Task details
Line by line, restate the listing below without any change.
*** Opening of Source data ***
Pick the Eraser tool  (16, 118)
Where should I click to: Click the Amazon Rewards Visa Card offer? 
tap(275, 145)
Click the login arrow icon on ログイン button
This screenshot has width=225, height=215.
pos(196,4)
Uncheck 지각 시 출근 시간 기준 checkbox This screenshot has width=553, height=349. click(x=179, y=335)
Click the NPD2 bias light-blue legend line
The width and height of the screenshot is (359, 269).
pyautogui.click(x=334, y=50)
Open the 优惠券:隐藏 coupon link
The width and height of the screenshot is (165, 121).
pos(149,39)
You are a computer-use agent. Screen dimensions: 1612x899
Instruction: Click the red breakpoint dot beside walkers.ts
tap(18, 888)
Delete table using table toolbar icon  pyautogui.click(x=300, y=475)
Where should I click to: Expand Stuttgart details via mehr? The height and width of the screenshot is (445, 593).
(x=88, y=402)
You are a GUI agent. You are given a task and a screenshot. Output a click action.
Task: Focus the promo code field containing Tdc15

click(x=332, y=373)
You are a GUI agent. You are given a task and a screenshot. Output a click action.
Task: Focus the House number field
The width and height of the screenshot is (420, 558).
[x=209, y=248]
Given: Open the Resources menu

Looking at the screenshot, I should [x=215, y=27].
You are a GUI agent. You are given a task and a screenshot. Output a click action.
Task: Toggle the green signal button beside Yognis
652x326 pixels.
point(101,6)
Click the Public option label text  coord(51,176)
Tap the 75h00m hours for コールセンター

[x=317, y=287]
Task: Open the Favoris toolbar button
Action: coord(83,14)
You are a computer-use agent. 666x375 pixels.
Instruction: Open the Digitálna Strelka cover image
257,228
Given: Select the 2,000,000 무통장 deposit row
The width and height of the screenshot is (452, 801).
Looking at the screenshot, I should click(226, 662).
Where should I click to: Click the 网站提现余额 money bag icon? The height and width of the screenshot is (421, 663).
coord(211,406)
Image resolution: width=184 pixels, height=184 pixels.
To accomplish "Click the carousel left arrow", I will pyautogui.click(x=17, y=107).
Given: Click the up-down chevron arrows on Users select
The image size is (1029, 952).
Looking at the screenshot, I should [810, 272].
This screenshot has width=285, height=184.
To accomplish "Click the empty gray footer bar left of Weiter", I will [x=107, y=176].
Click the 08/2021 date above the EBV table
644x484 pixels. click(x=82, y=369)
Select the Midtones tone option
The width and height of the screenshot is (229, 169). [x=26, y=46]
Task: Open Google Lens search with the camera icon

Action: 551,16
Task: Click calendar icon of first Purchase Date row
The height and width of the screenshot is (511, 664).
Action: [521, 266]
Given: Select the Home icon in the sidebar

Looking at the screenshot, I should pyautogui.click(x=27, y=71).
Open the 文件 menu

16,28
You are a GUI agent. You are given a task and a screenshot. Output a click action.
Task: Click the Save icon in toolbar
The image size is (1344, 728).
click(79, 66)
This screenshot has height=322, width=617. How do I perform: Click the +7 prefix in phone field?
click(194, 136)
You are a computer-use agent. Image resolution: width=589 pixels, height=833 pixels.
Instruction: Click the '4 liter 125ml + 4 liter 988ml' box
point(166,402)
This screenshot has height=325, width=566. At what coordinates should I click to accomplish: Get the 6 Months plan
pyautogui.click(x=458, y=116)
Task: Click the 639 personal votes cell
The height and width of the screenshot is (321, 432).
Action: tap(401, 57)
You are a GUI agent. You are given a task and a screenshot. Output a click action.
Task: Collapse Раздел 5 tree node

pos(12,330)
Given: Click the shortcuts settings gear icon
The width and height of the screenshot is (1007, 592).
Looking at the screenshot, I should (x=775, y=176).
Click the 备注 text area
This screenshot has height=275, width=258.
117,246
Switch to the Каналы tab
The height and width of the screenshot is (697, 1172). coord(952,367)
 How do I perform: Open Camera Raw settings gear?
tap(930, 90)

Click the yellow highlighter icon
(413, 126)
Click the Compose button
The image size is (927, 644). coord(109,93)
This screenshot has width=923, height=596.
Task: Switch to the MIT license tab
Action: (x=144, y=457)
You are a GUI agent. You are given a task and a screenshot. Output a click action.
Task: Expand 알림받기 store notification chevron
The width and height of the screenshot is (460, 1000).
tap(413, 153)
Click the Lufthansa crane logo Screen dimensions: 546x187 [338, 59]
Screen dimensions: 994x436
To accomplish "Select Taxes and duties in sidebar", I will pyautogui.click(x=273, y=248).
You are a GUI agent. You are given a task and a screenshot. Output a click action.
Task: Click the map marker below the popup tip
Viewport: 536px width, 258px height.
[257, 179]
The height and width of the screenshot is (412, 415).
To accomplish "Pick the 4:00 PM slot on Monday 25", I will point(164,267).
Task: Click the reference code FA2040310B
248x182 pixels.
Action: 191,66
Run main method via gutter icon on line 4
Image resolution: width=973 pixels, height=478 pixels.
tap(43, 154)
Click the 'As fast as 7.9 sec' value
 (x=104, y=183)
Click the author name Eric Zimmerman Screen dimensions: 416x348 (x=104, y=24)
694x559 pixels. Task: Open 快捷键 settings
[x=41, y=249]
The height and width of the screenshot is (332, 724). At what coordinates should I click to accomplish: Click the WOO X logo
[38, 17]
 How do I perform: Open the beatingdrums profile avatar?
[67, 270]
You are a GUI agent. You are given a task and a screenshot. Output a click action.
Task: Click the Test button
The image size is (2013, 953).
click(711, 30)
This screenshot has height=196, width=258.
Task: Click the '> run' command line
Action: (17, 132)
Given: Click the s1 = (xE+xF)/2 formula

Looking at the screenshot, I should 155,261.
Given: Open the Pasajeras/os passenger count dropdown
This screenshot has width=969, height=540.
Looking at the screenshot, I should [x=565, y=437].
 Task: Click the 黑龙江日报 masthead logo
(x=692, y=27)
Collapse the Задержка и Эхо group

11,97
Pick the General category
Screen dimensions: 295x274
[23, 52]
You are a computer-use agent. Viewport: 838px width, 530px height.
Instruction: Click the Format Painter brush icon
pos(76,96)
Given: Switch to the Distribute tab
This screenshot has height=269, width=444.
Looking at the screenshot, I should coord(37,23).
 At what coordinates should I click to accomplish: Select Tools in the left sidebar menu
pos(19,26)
*** Close of Source data ***
Answer to this exercise
Pick the Eraser tool  (16, 118)
Where should I click to: Click the Amazon Rewards Visa Card offer? 
tap(275, 145)
Click the login arrow icon on ログイン button
This screenshot has width=225, height=215.
pos(196,4)
Uncheck 지각 시 출근 시간 기준 checkbox This screenshot has width=553, height=349. click(x=179, y=335)
Click the NPD2 bias light-blue legend line
The width and height of the screenshot is (359, 269).
pyautogui.click(x=334, y=50)
Open the 优惠券:隐藏 coupon link
The width and height of the screenshot is (165, 121).
pos(149,39)
You are a computer-use agent. Screen dimensions: 1612x899
Instruction: Click the red breakpoint dot beside walkers.ts
tap(18, 888)
Delete table using table toolbar icon  pyautogui.click(x=300, y=475)
Where should I click to: Expand Stuttgart details via mehr? The height and width of the screenshot is (445, 593).
(x=88, y=402)
You are a GUI agent. You are given a task and a screenshot. Output a click action.
Task: Focus the promo code field containing Tdc15

click(x=332, y=373)
You are a GUI agent. You are given a task and a screenshot. Output a click action.
Task: Focus the House number field
The width and height of the screenshot is (420, 558).
[x=209, y=248]
Given: Open the Resources menu

Looking at the screenshot, I should [x=215, y=27].
You are a GUI agent. You are given a task and a screenshot. Output a click action.
Task: Toggle the green signal button beside Yognis
652x326 pixels.
point(101,6)
Click the Public option label text  coord(51,176)
Tap the 75h00m hours for コールセンター

[x=317, y=287]
Task: Open the Favoris toolbar button
Action: coord(83,14)
You are a computer-use agent. 666x375 pixels.
Instruction: Open the Digitálna Strelka cover image
257,228
Given: Select the 2,000,000 무통장 deposit row
The width and height of the screenshot is (452, 801).
Looking at the screenshot, I should click(226, 662).
Where should I click to: Click the 网站提现余额 money bag icon? The height and width of the screenshot is (421, 663).
coord(211,406)
Image resolution: width=184 pixels, height=184 pixels.
To accomplish "Click the carousel left arrow", I will pyautogui.click(x=17, y=107).
Given: Click the up-down chevron arrows on Users select
The image size is (1029, 952).
Looking at the screenshot, I should [810, 272].
This screenshot has width=285, height=184.
To accomplish "Click the empty gray footer bar left of Weiter", I will [x=107, y=176].
Click the 08/2021 date above the EBV table
644x484 pixels. click(x=82, y=369)
Select the Midtones tone option
The width and height of the screenshot is (229, 169). [x=26, y=46]
Task: Open Google Lens search with the camera icon

Action: 551,16
Task: Click calendar icon of first Purchase Date row
The height and width of the screenshot is (511, 664).
Action: [521, 266]
Given: Select the Home icon in the sidebar

Looking at the screenshot, I should pyautogui.click(x=27, y=71).
Open the 文件 menu

16,28
You are a GUI agent. You are given a task and a screenshot. Output a click action.
Task: Click the Save icon in toolbar
The image size is (1344, 728).
click(79, 66)
This screenshot has height=322, width=617. How do I perform: Click the +7 prefix in phone field?
click(194, 136)
You are a computer-use agent. Image resolution: width=589 pixels, height=833 pixels.
Instruction: Click the '4 liter 125ml + 4 liter 988ml' box
point(166,402)
This screenshot has height=325, width=566. At what coordinates should I click to accomplish: Get the 6 Months plan
pyautogui.click(x=458, y=116)
Task: Click the 639 personal votes cell
The height and width of the screenshot is (321, 432).
Action: tap(401, 57)
You are a GUI agent. You are given a task and a screenshot. Output a click action.
Task: Collapse Раздел 5 tree node

pos(12,330)
Given: Click the shortcuts settings gear icon
The width and height of the screenshot is (1007, 592).
Looking at the screenshot, I should (x=775, y=176).
Click the 备注 text area
This screenshot has height=275, width=258.
117,246
Switch to the Каналы tab
The height and width of the screenshot is (697, 1172). coord(952,367)
 How do I perform: Open Camera Raw settings gear?
tap(930, 90)

Click the yellow highlighter icon
(413, 126)
Click the Compose button
The image size is (927, 644). coord(109,93)
This screenshot has width=923, height=596.
Task: Switch to the MIT license tab
Action: (x=144, y=457)
You are a GUI agent. You are given a task and a screenshot. Output a click action.
Task: Expand 알림받기 store notification chevron
The width and height of the screenshot is (460, 1000).
tap(413, 153)
Click the Lufthansa crane logo Screen dimensions: 546x187 [338, 59]
Screen dimensions: 994x436
To accomplish "Select Taxes and duties in sidebar", I will pyautogui.click(x=273, y=248).
You are a GUI agent. You are given a task and a screenshot. Output a click action.
Task: Click the map marker below the popup tip
Viewport: 536px width, 258px height.
[257, 179]
The height and width of the screenshot is (412, 415).
To accomplish "Pick the 4:00 PM slot on Monday 25", I will point(164,267).
Task: Click the reference code FA2040310B
248x182 pixels.
Action: 191,66
Run main method via gutter icon on line 4
Image resolution: width=973 pixels, height=478 pixels.
tap(43, 154)
Click the 'As fast as 7.9 sec' value
 (x=104, y=183)
Click the author name Eric Zimmerman Screen dimensions: 416x348 (x=104, y=24)
694x559 pixels. Task: Open 快捷键 settings
[x=41, y=249]
The height and width of the screenshot is (332, 724). At what coordinates should I click to accomplish: Click the WOO X logo
[38, 17]
 How do I perform: Open the beatingdrums profile avatar?
[67, 270]
You are a GUI agent. You are given a task and a screenshot. Output a click action.
Task: Click the Test button
The image size is (2013, 953).
click(711, 30)
This screenshot has height=196, width=258.
Task: Click the '> run' command line
Action: (17, 132)
Given: Click the s1 = (xE+xF)/2 formula

Looking at the screenshot, I should 155,261.
Given: Open the Pasajeras/os passenger count dropdown
This screenshot has width=969, height=540.
Looking at the screenshot, I should [x=565, y=437].
 Task: Click the 黑龙江日报 masthead logo
(x=692, y=27)
Collapse the Задержка и Эхо group

11,97
Pick the General category
Screen dimensions: 295x274
[23, 52]
You are a computer-use agent. Viewport: 838px width, 530px height.
Instruction: Click the Format Painter brush icon
pos(76,96)
Given: Switch to the Distribute tab
This screenshot has height=269, width=444.
Looking at the screenshot, I should coord(37,23).
 At what coordinates should I click to accomplish: Select Tools in the left sidebar menu
pos(19,26)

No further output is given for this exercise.